Reading files ['training.jsonl']
num_proc must be <= 21. Reducing num_proc to 21 for dataset of size 21.
Loading checkpoint shards: 100%|███████████████████████████████████████████████████████████████████████| 33/33 [00:48<00:00,  1.47s/it]Len of train_dataloader: 387
Traceback (most recent call last):
  File "/mnt/c/Users/micha/Documents/CS Projects/frothy_mug/gpt4all/gpt4all-training/train.py", line 241, in <module>
    train(accelerator, config=config)
  File "/mnt/c/Users/micha/Documents/CS Projects/frothy_mug/gpt4all/gpt4all-training/train.py", line 91, in train
    total_num_steps = (len(train_dataloader) / gradient_accumulation_steps) * (config["num_epochs"])
UnboundLocalError: local variable 'gradient_accumulation_steps' referenced before assignment
Traceback (most recent call last):
  File "/mnt/c/Users/micha/Documents/CS Projects/frothy_mug/gpt4all/gpt4all-training/train.py", line 241, in <module>
    train(accelerator, config=config)
  File "/mnt/c/Users/micha/Documents/CS Projects/frothy_mug/gpt4all/gpt4all-training/train.py", line 91, in train
    total_num_steps = (len(train_dataloader) / gradient_accumulation_steps) * (config["num_epochs"])
UnboundLocalError: local variable 'gradient_accumulation_steps' referenced before assignment

I’ve tried adding --config (path) and --gradient accumulation steps=1 but I get the same result.

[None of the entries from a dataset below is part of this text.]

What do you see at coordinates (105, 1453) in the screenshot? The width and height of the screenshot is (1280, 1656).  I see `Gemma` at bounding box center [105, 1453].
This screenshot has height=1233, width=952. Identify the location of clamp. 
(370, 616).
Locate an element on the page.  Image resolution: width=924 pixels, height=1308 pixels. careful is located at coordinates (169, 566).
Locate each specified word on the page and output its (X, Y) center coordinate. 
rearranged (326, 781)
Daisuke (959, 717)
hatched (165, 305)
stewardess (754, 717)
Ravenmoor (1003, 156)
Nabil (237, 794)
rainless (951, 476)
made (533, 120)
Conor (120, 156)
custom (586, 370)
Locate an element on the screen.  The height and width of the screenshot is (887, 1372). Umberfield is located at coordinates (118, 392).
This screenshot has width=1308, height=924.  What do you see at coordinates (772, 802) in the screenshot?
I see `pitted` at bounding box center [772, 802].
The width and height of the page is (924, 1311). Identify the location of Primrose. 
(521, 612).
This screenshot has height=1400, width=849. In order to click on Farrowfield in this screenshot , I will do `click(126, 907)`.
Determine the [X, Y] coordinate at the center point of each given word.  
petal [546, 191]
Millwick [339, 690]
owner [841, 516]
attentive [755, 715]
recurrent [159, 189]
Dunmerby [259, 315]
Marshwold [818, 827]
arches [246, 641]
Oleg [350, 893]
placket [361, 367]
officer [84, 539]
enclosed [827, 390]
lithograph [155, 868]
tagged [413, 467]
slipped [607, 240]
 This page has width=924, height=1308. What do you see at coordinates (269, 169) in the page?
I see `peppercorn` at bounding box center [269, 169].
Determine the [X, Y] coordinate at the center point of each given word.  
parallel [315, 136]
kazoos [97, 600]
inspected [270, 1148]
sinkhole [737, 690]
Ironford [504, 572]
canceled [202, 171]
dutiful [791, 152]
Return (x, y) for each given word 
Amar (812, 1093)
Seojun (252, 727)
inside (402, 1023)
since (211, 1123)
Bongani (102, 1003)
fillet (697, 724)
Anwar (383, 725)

From what I can tell it’s an issue with the deepspeed plugin which for some reason doesn’t exist.

>>> from accelerate import Accelerator
>>> accelerator = Accelerator()
>>> str(accelerator.state.deepspeed_plugin)
'None'

Is it possible that this is just a Windows issue or have I forgotten to do something?